Learning To Swim

“Mama, can I go to the pool?” I ask.

Without even looking up she says, “No, baby. I told you the pool at this hotel isn’t working.”

I know the pool isn’t full of water because it is the first question I ask whenever we are about to choose another hotel. Still, I say “I mean, can I go to the big empty hole in the ground? I’ll be careful.”

Mama is putting pieces of dirty clothing into a white plastic bag to be laundered, smelling each one and still folding it before stuffing it in. She’ll be finding things to do all day, things that would normally take her a few minutes to do, she will make last to keep her mind busy. I wonder if I’ll learn how to do that when I become a woman. Mama sits up and eyes me for a moment and I know she is wondering why I’m wearing my white bathing suit if I am not going swimming. I’d been wearing it since breakfast, I got dressed in it. She noticed then, somehow she was noticing for the first time again as if it could tell me something.

“Where’s Sam?” she asks.

“Helping Papa,” I say, she already knows where Sam is. Since my brother is helping my Papa, I suppose I should be offering to help her. But my brother is older than I am. “Pleeeaasse?” I ask reminding her I’m still a kid. I remind her whenever I can, whenever I remind myself.

“Fine, be safe,” she concedes and I’m out the door.

Since I’ve already scoped it out along with the vending machine, ice machine, and brochures, I know the pool is through the outside plaza and a ways behind the hotel.

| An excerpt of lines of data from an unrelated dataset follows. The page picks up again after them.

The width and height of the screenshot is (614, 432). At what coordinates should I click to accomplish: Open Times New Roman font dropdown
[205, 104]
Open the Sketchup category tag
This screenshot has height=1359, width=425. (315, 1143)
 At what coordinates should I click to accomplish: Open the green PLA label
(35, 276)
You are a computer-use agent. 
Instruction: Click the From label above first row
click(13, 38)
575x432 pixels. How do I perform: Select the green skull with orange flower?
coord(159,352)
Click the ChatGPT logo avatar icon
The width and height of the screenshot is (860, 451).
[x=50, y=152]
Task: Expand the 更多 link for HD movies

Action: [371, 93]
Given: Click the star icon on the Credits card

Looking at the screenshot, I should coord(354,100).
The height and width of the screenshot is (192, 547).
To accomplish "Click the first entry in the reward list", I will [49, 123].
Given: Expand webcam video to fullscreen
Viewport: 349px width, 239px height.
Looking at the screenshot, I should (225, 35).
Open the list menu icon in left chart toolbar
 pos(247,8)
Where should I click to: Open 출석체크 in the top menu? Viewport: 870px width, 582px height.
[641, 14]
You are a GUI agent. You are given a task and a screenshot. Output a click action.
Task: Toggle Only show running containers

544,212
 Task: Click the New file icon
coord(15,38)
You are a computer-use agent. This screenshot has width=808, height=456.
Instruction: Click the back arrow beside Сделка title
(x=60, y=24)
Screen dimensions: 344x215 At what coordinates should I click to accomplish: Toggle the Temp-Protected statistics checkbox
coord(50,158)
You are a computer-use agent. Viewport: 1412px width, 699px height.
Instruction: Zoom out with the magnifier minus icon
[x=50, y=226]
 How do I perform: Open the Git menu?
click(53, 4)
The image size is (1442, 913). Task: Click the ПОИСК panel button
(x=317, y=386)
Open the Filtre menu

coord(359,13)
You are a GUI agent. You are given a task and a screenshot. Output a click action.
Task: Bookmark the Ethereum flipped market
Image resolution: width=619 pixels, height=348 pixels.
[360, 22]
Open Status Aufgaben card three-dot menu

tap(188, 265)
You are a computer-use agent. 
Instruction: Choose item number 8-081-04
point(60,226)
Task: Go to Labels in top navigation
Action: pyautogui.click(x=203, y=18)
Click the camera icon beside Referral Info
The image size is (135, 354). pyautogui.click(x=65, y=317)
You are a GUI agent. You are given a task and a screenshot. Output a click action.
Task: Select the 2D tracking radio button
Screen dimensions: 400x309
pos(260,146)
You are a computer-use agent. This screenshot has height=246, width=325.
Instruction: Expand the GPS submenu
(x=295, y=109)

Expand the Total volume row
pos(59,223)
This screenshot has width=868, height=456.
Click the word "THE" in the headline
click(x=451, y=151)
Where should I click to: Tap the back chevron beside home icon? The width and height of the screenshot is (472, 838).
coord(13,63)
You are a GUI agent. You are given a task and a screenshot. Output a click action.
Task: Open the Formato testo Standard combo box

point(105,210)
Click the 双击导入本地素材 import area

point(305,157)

It’s not shaded, there is no canopy or trees. There is a rectangular chain link fence but with the exception of one maroon Mazda on the outside, the area is vacant. On a day like today, where just the walk from my room to the fence is making my scalp tingle with freshly hatched eggs made of sweat, this place should be full to the brim with squeals from kids and damp beach towels. The only thing I hear is the mute sizzle of the sun heating the concrete and the whisper scratches of my bare feet on it. It was criminal to have a non-working pool in summer time, no matter where you come from I decided.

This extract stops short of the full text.